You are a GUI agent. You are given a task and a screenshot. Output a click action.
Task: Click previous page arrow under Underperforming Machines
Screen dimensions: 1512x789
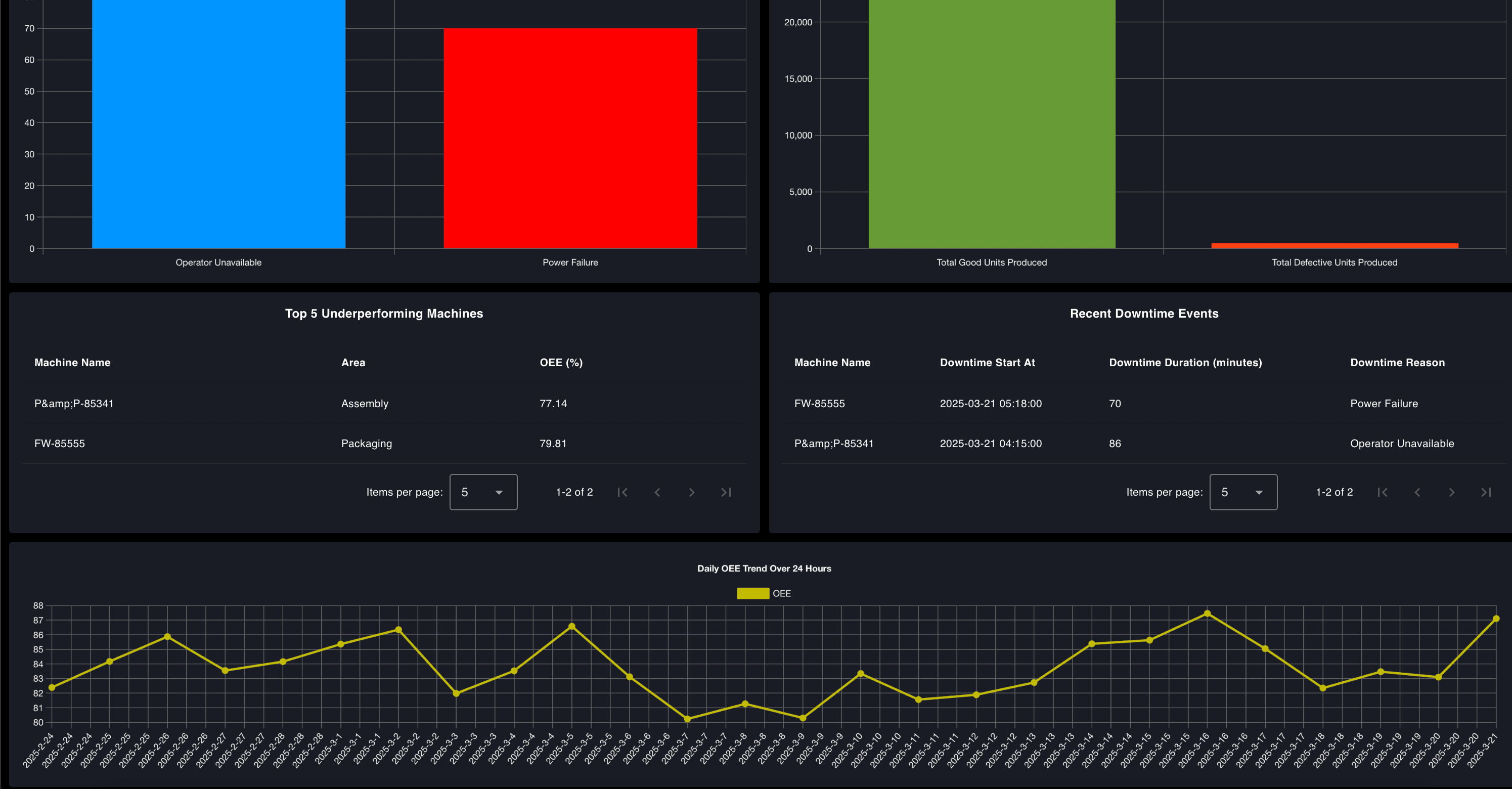(x=657, y=492)
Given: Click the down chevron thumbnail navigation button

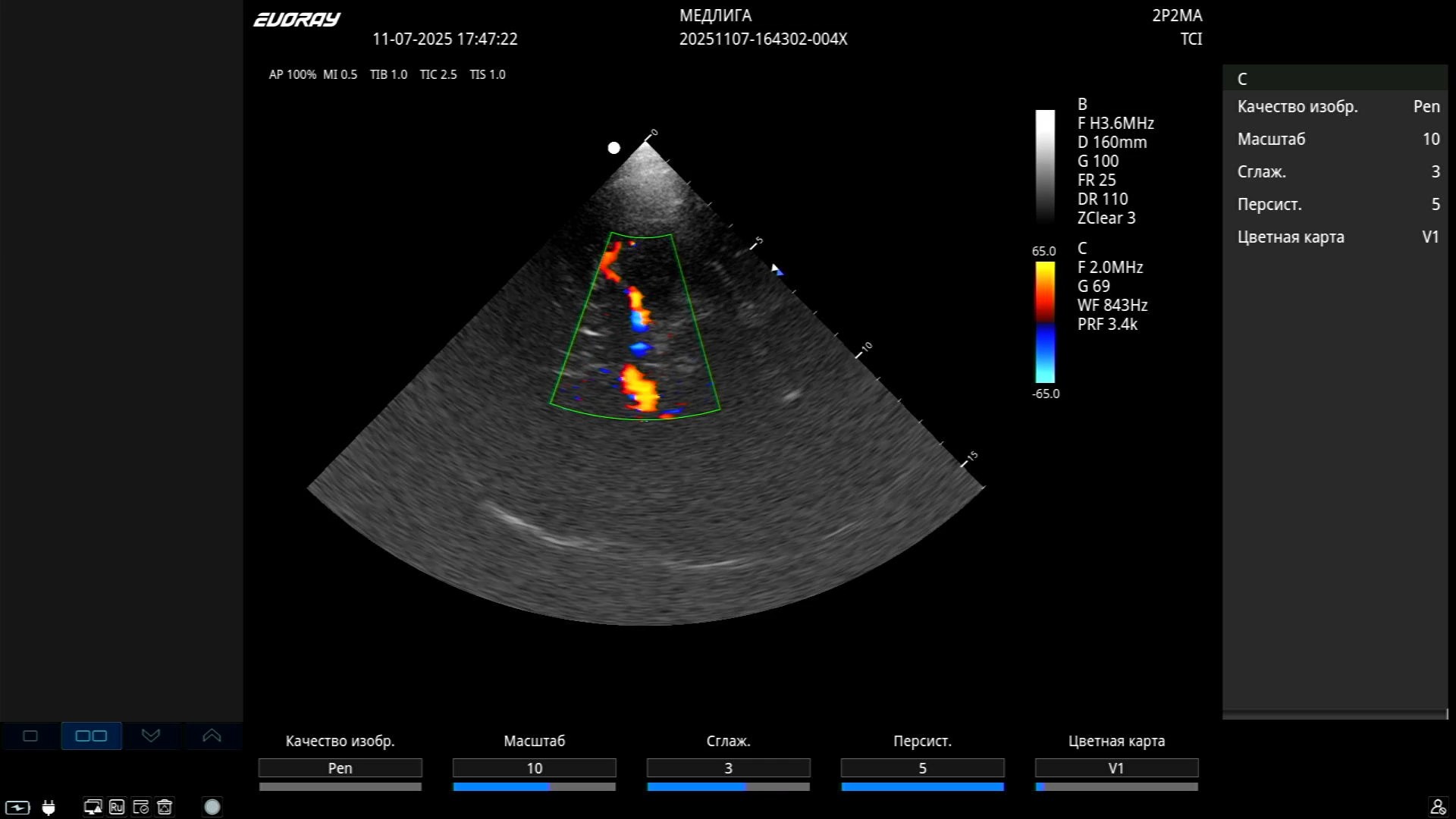Looking at the screenshot, I should [x=151, y=736].
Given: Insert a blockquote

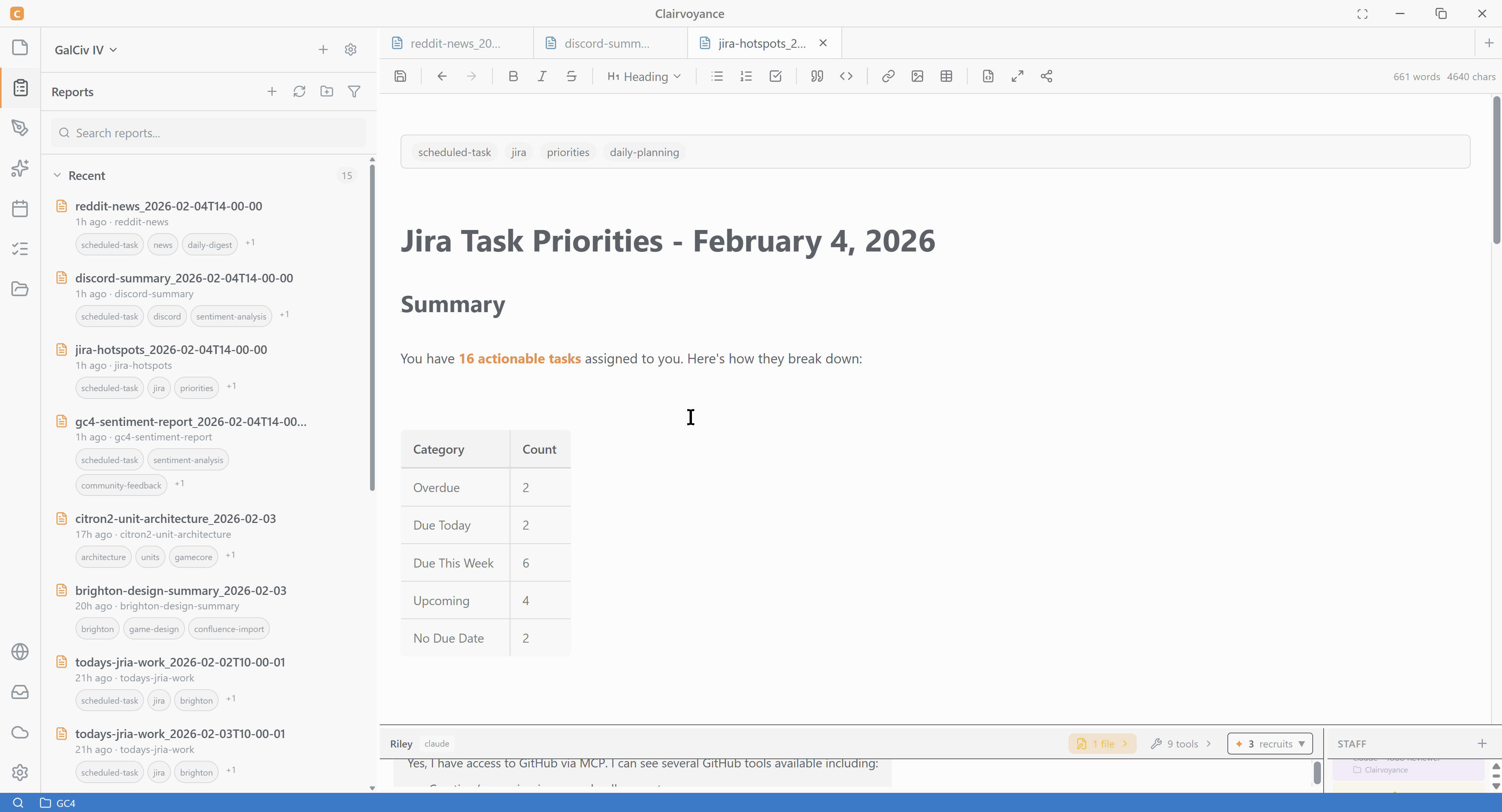Looking at the screenshot, I should coord(817,76).
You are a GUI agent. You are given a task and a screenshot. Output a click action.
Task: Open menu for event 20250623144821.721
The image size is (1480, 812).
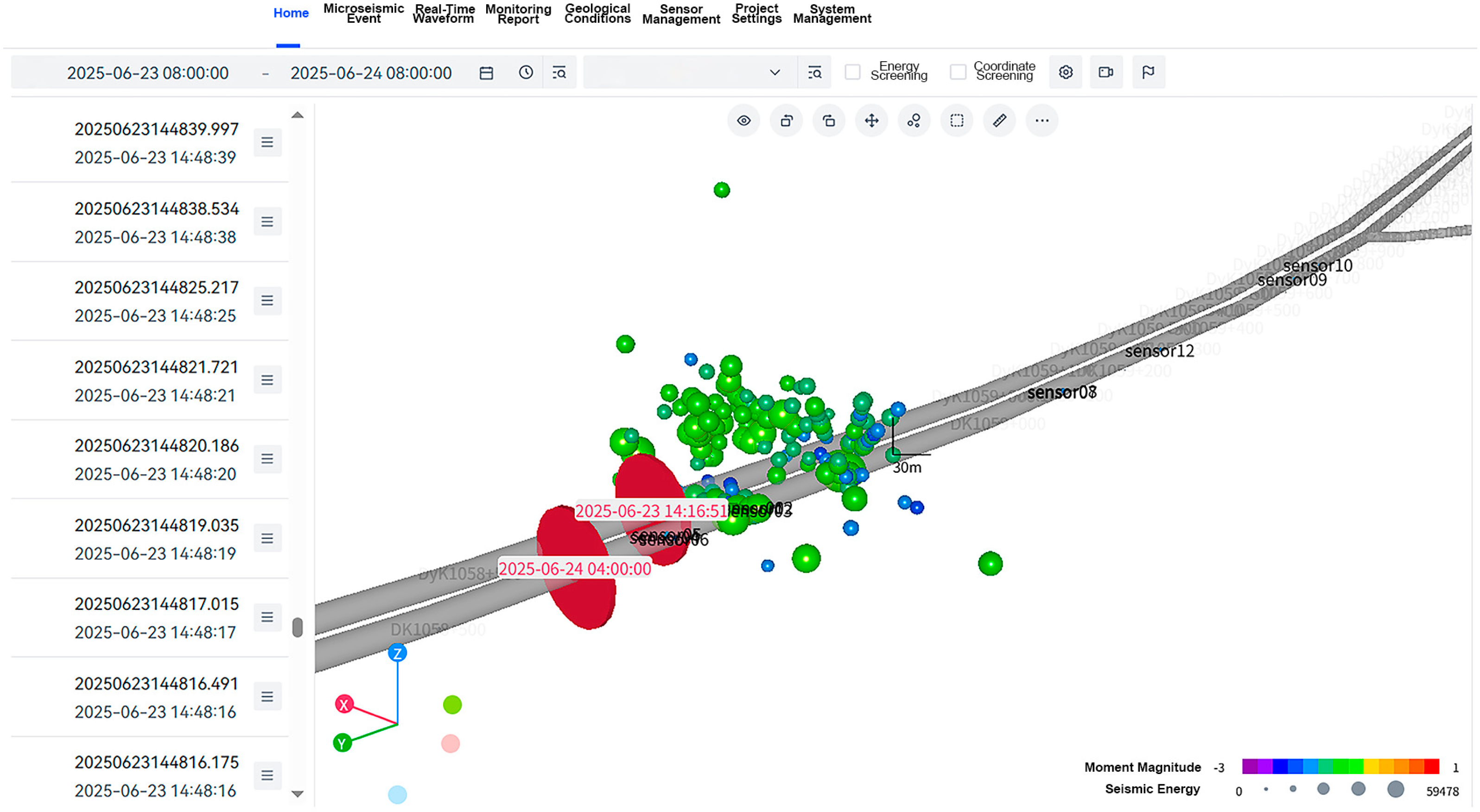(267, 380)
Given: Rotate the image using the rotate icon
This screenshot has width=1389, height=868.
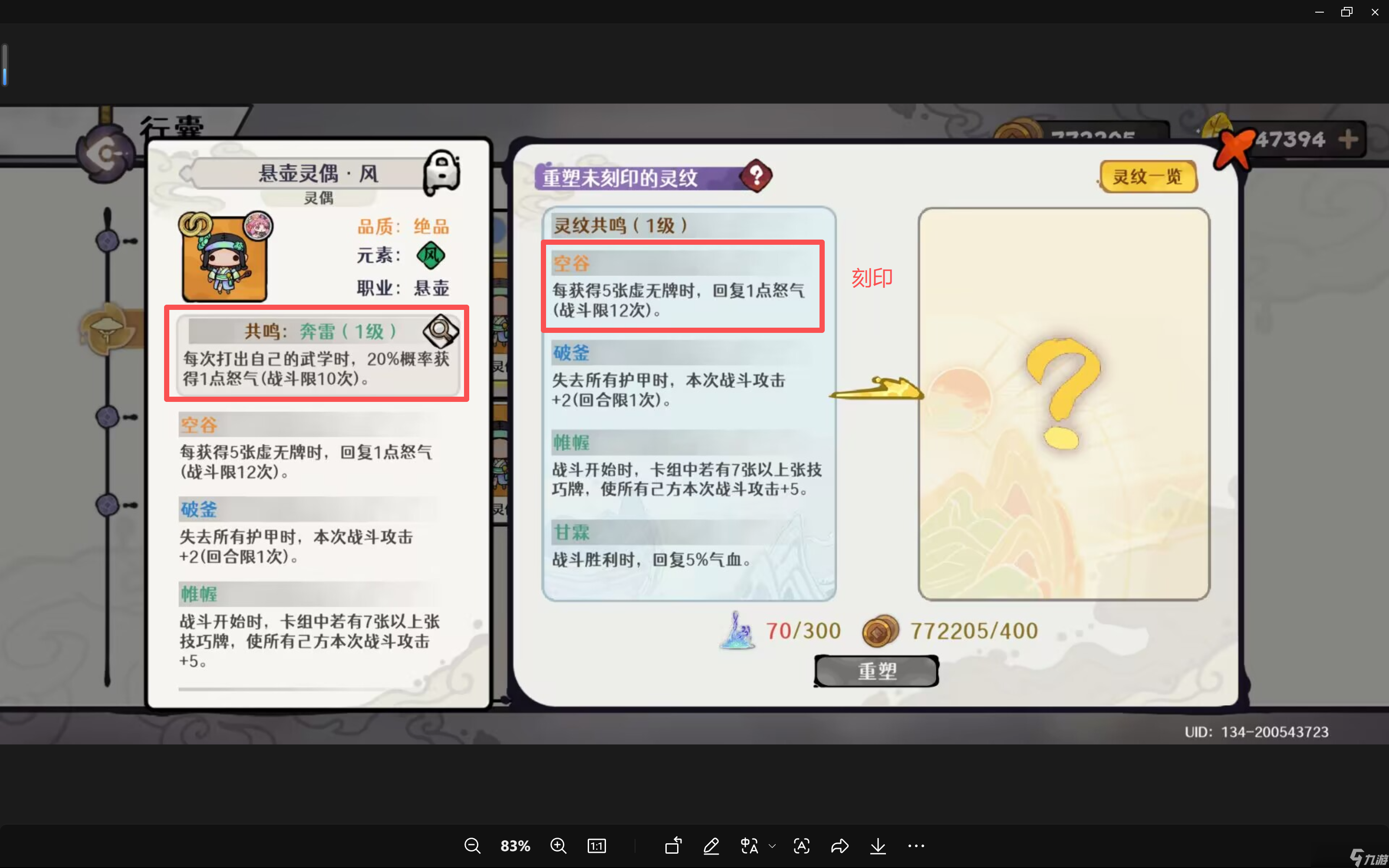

──────────────────────────────

WHAT YOU WILL DO:
All of the entries above are to be restated word for word, minus the images.

PROBLEM SOLUTION:
You are a GUI agent. You are given a task and a screenshot. Output a click action.
Task: Click previous page arrow under Underperforming Machines
Screen dimensions: 1512x789
(x=657, y=492)
Given: Click the down chevron thumbnail navigation button

Looking at the screenshot, I should [x=151, y=736].
Given: Insert a blockquote

Looking at the screenshot, I should coord(817,76).
You are a GUI agent. You are given a task and a screenshot. Output a click action.
Task: Open menu for event 20250623144821.721
The image size is (1480, 812).
(267, 380)
Given: Rotate the image using the rotate icon
This screenshot has width=1389, height=868.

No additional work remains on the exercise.